Define permissions for columns and fields in the backend
16
This feature is available in Core starting from Build 460: https://github.com/octobercms/october/pull/4520
Create a trait that extends the controller and form fields.
traits/ColumnFieldPermissions.php
trait ColumnFieldPermissions
{
public function formExtendFields($form, $fields)
{
foreach ($fields as $name => $field) {
$permissionValue = array_get($field->config, 'permission');
if ($permissionValue && !$this->user->hasAccess($permissionValue)) {
if (array_get($field->config, 'permissionReadOnly')) {
$field->readOnly = true;
$field->disabled = true;
} else {
$form->removeField($name);
}
}
}
}
public function listExtendColumns($list)
{
foreach ($list->columns as $name => $column) {
$permissionValue = array_get($column, 'permission');
if ($permissionValue && !$this->user->hasAccess($permissionValue)) {
$list->removeColumn($name);
}
}
}
}
Example of usage
use Samuell\Plugin\Traits\ColumnFieldPermissions;
class YourController extends Controller
{
use ColumnFieldPermissions;
....
}
Then we can use it in columns or fields like
name:
permission: my.custom.permission
This trick calls for core integration! Really good idea.
https://github.com/octobercms/october/pull/4520 Maybe soon
Does not work with relationship manager, the columns are all displayed.

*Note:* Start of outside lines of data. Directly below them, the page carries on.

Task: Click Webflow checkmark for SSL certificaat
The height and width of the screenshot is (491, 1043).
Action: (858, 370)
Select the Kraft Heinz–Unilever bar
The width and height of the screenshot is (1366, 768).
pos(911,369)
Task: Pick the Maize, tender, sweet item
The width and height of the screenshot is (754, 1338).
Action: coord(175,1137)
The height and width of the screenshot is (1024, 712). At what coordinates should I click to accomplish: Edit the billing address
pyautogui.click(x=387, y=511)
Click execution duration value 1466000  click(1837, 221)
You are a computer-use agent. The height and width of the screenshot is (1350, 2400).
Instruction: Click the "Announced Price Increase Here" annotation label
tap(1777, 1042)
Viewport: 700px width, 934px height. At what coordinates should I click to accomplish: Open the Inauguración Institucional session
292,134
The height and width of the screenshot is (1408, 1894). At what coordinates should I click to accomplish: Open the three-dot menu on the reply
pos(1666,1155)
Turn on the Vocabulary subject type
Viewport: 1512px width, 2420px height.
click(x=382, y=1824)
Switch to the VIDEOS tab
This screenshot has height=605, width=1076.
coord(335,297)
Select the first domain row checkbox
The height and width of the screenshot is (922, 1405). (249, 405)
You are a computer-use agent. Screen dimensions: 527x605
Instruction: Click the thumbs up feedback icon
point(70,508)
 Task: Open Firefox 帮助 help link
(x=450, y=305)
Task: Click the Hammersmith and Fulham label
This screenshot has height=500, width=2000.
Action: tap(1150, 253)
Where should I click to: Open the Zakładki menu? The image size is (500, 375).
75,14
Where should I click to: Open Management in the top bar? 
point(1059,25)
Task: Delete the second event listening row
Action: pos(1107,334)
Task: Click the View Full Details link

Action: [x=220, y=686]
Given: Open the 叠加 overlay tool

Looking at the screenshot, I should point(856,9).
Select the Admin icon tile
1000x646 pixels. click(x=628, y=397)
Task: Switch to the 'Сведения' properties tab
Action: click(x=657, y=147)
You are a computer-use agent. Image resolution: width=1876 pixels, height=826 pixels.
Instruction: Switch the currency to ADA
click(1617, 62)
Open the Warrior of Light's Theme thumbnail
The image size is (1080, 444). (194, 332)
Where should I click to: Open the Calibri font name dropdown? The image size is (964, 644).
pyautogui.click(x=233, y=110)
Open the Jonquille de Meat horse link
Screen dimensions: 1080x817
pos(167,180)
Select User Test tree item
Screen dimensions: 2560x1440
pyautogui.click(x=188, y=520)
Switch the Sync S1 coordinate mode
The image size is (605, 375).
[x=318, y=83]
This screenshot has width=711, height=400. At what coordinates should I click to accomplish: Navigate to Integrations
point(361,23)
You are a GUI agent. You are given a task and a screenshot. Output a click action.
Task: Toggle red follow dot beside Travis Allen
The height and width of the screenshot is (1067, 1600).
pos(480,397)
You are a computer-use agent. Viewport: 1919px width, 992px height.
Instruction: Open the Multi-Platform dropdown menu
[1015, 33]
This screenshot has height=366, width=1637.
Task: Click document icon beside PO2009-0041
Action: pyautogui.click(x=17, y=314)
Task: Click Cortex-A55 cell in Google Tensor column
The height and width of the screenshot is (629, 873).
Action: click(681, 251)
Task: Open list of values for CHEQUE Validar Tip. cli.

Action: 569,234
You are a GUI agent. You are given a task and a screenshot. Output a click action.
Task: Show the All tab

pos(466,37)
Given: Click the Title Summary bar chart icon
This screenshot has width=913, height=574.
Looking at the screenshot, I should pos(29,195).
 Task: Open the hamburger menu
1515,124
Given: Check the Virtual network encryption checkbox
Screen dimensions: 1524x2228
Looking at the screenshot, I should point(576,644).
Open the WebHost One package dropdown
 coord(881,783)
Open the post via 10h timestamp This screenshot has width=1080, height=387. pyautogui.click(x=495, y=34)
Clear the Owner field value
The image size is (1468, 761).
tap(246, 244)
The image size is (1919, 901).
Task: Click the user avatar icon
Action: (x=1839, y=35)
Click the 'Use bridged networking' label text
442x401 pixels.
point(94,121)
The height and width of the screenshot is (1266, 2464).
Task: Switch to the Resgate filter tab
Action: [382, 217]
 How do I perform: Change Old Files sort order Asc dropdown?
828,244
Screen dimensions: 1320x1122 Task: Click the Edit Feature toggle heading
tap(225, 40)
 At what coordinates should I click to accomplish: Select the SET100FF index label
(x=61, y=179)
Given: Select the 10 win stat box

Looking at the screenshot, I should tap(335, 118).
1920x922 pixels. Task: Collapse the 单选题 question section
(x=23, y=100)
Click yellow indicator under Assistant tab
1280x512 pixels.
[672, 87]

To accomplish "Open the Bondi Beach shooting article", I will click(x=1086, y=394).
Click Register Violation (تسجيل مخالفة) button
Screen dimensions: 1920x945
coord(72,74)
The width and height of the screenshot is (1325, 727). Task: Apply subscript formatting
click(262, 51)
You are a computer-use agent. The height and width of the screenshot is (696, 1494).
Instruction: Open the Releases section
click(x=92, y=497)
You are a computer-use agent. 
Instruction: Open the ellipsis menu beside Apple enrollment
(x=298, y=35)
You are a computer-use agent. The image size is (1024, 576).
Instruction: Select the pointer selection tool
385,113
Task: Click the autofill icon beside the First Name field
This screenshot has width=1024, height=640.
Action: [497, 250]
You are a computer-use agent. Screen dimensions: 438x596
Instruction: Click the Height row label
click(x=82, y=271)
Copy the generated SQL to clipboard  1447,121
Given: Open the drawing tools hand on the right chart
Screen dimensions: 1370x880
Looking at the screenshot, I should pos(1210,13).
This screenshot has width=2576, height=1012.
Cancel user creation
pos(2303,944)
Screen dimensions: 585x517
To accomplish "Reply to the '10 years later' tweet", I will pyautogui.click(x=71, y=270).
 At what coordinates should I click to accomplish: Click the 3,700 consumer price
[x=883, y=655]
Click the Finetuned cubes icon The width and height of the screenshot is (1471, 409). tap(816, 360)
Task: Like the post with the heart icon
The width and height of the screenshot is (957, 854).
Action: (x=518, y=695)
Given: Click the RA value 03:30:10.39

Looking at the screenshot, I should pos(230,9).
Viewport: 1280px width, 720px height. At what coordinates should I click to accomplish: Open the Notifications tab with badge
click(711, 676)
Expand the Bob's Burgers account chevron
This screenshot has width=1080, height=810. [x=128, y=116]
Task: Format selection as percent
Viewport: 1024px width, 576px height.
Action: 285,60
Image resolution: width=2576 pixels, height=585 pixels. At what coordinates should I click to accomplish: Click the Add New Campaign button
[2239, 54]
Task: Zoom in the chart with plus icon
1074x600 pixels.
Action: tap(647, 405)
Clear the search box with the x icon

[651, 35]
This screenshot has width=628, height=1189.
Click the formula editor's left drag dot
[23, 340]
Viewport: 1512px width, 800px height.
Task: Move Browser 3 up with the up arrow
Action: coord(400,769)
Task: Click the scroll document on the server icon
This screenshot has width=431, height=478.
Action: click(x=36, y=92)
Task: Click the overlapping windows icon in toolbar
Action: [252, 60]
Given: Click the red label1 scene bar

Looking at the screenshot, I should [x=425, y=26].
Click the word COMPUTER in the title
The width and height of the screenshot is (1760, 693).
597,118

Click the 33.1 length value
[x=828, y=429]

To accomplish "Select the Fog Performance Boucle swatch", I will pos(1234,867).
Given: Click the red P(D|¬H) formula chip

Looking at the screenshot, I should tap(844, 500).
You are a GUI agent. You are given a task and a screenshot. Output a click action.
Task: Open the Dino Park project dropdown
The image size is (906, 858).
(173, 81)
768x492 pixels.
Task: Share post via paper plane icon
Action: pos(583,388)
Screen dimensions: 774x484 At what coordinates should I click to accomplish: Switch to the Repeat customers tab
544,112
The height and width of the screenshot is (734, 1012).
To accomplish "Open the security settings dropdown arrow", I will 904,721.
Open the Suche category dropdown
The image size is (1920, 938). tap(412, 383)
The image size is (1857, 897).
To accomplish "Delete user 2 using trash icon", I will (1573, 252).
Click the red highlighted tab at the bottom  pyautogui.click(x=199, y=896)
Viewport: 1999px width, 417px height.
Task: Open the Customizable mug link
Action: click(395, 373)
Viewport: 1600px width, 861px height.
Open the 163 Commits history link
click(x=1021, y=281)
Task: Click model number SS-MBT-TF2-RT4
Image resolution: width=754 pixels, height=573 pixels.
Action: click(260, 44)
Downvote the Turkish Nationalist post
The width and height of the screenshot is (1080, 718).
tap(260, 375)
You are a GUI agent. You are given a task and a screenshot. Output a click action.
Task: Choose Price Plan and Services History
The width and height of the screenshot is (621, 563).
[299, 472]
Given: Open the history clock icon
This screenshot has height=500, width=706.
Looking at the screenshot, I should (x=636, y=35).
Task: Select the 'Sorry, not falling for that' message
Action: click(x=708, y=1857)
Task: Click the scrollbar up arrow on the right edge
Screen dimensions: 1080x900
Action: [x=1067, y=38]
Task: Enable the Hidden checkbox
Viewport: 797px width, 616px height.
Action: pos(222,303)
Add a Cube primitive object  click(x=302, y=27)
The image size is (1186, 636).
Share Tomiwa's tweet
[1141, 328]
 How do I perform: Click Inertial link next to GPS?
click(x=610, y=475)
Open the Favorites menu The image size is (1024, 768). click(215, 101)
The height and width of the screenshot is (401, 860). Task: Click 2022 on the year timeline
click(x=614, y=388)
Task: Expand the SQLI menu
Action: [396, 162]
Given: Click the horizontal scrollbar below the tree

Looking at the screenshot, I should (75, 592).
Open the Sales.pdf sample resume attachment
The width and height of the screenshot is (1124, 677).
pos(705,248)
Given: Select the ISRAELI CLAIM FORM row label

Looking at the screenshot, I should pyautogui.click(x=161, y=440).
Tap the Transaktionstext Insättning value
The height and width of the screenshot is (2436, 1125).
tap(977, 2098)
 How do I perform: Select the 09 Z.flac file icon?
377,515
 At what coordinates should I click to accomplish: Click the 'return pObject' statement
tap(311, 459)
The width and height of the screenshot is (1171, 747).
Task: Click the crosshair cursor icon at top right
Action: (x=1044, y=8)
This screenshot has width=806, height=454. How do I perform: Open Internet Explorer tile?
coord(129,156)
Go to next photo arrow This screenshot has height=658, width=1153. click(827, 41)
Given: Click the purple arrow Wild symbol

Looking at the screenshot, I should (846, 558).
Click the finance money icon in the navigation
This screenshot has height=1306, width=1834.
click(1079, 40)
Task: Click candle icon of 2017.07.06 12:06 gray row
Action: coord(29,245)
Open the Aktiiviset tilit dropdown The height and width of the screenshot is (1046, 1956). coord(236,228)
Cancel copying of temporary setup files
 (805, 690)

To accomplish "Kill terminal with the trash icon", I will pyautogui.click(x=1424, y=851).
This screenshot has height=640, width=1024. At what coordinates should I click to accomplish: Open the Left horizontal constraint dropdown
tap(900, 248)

Yeah it wasnt created with relations in mind. Maybe we can somehow extend it to relation manager
It would be nice to implement some sort of role check here, especially for
isSuperUser()
in the Backend. I frequently need to hide fields for users who are not super users.Also, how can we make this handle multiple permissions, and if roles are implemented, multiple of those as well?